== EXERCISE OBJECTIVE ==
Lay out the lines below as a Markdown table with two columns, Row for the row number and Text for the line, and skip any blank lines. Begin with the line containing "Viewport: 1581px width, 662px height." and continue through the line containing "Action: point(177,374)", leaving out the pictures.

== WORKING DATA ==
..........

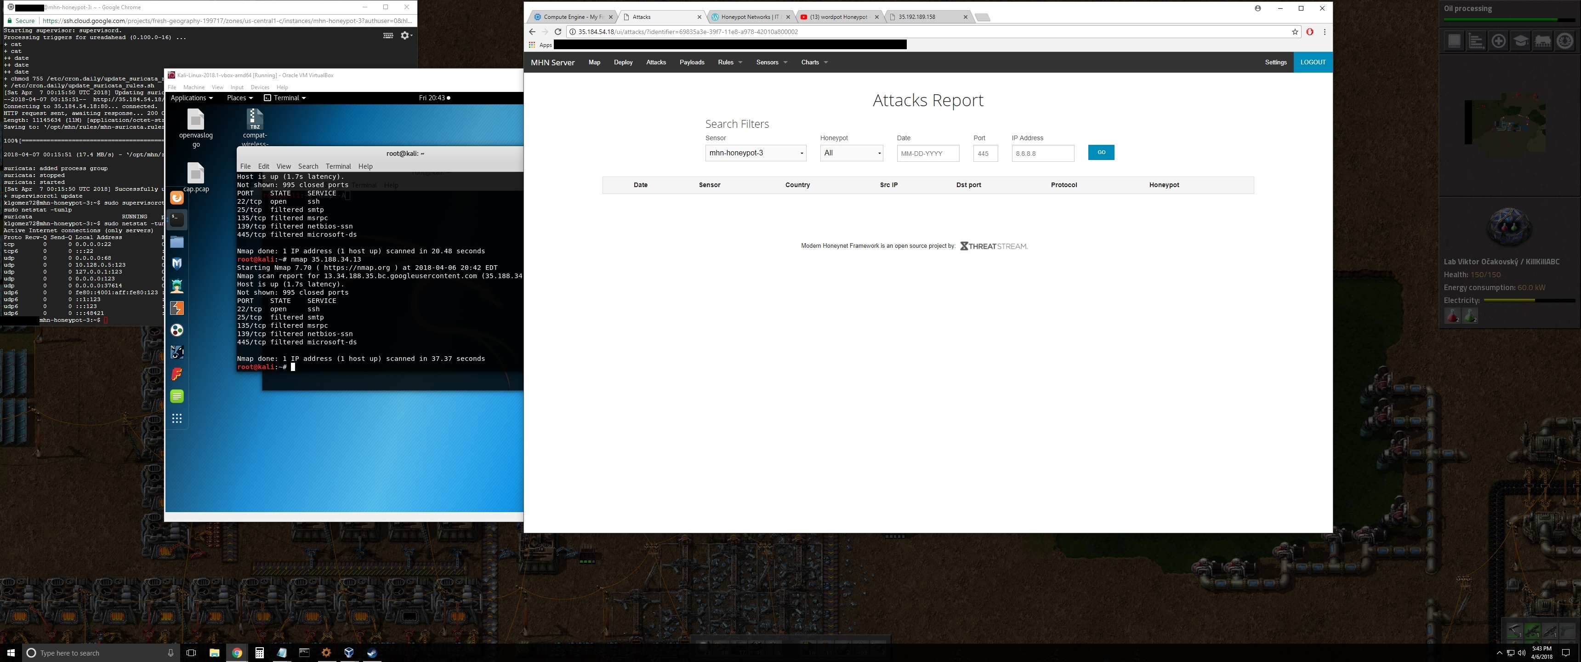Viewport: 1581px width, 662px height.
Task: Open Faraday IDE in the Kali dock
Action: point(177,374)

..........

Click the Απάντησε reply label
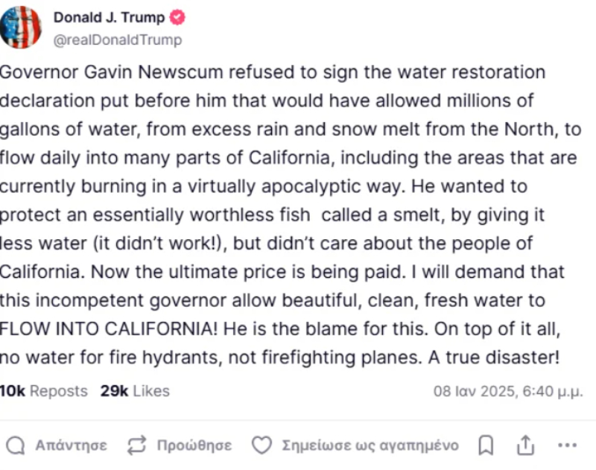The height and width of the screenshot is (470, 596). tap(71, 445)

..........

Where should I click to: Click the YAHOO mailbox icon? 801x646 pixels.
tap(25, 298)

..........

== RESULT ==
| Row | Text |
|---|---|
| 1 | Viewport: 1581px width, 662px height. |
| 2 | Task: Open Faraday IDE in the Kali dock |
| 3 | Action: point(177,374) |